Privacy regulations have really come into play over the last four years. Consumers are becoming more concerned about the disclosure and use of their data and trust is playing a key role. According to a survey conducted by Salesforce, 48% of consumers said they had lost trust in brands during the pandemic due to misuse of personal information. As the world becomes more technology driven and people grow more concerned about their data privacy, regulations surrounding data protection are quickly emerging all over the world.
Analysts weigh in on the growth of global data protection regulations
Gartner predicts that by the end of 2023, modern privacy laws will cover the personal information of 75% of the world’s population. The GDPR in Europe was the first major data privacy regulation, and came into effect in 2018. It was quickly followed by others including the California Consumer Privacy Act (CCPA) and Brazil’s General Data Protection Law (LGPD), both of which came into effect in 2020. We’re seeing that more states and countries are quickly following suit – in the United States, Colorado and Virginia have passed privacy regulations that are taking effect in 2023. While India is in the process of implementing privacy regulations as the Joint Parliamentary Committee presented its report for the Data Protection Bill in December of 2021.

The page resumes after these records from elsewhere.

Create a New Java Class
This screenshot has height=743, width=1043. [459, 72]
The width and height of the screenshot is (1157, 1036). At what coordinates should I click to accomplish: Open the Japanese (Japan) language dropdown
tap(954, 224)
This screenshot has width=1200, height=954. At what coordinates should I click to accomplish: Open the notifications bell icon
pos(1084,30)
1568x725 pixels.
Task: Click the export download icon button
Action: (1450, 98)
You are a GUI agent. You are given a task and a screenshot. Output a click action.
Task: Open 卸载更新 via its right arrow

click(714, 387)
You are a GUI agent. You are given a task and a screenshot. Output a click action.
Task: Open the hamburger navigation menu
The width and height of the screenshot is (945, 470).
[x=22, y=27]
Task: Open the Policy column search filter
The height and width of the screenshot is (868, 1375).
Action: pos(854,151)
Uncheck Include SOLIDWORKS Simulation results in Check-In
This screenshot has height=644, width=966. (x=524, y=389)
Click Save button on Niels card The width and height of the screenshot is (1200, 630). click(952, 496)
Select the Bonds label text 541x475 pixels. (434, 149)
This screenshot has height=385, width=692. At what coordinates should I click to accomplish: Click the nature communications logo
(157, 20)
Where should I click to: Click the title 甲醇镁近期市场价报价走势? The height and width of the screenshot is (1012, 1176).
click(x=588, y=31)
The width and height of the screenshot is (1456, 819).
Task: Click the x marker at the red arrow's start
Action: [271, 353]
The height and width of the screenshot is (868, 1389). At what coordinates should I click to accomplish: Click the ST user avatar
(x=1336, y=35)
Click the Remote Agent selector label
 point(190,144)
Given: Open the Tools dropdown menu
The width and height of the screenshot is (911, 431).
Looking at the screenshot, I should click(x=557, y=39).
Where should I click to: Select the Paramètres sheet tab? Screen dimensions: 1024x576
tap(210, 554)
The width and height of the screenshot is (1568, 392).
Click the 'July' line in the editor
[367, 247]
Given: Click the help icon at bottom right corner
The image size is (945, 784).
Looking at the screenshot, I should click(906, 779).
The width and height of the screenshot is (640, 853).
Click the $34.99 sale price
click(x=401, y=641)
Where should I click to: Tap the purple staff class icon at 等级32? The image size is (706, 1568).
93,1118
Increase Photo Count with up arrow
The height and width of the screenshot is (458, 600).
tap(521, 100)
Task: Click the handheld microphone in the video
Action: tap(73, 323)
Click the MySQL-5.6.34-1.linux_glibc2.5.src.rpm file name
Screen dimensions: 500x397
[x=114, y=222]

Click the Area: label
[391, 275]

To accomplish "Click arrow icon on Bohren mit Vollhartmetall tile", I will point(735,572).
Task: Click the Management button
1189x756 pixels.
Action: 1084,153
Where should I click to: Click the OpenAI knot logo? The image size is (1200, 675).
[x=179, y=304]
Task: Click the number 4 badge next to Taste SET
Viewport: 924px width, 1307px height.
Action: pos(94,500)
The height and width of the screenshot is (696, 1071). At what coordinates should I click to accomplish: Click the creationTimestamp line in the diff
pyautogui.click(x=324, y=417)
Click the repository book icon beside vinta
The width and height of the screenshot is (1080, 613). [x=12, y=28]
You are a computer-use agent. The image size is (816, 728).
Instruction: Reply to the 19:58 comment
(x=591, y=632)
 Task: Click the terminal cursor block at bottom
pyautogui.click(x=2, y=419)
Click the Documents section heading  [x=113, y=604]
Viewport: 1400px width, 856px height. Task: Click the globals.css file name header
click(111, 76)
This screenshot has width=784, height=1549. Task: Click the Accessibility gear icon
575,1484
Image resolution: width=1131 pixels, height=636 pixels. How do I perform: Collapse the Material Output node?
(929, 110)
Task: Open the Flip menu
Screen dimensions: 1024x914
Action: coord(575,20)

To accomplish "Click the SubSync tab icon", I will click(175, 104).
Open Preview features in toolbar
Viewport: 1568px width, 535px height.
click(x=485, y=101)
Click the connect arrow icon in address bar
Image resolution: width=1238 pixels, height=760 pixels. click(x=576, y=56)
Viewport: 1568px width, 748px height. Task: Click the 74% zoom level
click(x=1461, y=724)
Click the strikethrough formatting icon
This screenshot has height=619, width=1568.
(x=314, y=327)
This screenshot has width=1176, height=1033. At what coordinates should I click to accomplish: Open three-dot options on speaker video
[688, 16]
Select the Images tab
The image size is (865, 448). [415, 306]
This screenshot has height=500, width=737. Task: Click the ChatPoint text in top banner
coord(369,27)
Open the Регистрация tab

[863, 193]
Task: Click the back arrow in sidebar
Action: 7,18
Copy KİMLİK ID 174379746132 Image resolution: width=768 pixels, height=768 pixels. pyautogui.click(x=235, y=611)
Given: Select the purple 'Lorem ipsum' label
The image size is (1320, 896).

The scope of these regulations suggests that organisations will be managing multiple data protection requirements in various jurisdictions, and Gartner highlights that customers will want to know what kind of data organisations are collecting and how it’s being used. Gartner recommends standardizing security operations using GDPR as a base, and then adjusting for individual jurisdictions. Enza Iannopollo, principal analyst at Forrester, echoes this, saying that while all of these regulations have their own unique details, the GDPR is still a reference point for organisations that must comply with multiple regulations. Enza explains that if an organisation has developed best practices for GDPR compliance, these initiatives will significantly ease the challenge of meeting compliance requirements with other current and upcoming privacy regulations.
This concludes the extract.